(Stored items)
=== Section Start ===
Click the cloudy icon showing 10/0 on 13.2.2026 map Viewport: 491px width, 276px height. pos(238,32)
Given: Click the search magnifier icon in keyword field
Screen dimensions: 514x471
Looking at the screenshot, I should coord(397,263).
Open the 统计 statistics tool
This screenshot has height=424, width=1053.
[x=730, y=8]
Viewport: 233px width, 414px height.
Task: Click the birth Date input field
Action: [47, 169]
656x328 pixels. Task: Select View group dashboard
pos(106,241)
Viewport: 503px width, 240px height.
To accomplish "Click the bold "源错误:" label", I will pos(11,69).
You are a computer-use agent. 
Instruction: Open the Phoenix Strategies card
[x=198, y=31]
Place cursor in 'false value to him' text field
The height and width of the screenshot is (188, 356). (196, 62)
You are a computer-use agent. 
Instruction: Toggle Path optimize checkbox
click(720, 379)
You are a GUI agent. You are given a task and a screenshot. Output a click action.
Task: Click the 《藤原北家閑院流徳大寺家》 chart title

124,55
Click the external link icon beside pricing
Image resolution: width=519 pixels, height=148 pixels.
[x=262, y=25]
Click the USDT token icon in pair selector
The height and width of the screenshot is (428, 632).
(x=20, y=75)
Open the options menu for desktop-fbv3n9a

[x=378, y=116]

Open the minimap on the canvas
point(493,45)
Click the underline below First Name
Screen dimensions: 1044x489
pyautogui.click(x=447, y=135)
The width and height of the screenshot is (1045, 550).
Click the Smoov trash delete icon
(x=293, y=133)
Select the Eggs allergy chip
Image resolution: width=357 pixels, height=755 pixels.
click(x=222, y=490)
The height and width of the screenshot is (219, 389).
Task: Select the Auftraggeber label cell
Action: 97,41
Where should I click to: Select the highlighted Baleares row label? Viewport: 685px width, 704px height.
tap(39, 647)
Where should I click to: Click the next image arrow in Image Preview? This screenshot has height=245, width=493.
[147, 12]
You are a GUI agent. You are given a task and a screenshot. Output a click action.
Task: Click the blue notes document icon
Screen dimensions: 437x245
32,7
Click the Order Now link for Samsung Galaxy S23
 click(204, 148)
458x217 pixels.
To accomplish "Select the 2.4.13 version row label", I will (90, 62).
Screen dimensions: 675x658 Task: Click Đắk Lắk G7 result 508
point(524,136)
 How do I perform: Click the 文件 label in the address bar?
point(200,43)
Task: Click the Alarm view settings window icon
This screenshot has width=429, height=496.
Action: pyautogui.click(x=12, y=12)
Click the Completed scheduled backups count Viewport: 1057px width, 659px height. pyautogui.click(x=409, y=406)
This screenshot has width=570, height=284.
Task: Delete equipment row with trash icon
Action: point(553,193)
=== Section End ===
> **TRY IT**
What is needed is an exact copy of the lines above, from the one containing "656x328 pixels. Task: Select" through the one containing "Click the external link icon beside pricing", with nothing added.

> **ANSWER TO THIS EXERCISE**
656x328 pixels. Task: Select View group dashboard
pos(106,241)
Viewport: 503px width, 240px height.
To accomplish "Click the bold "源错误:" label", I will pos(11,69).
You are a computer-use agent. 
Instruction: Open the Phoenix Strategies card
[x=198, y=31]
Place cursor in 'false value to him' text field
The height and width of the screenshot is (188, 356). (196, 62)
You are a computer-use agent. 
Instruction: Toggle Path optimize checkbox
click(720, 379)
You are a GUI agent. You are given a task and a screenshot. Output a click action.
Task: Click the 《藤原北家閑院流徳大寺家》 chart title

124,55
Click the external link icon beside pricing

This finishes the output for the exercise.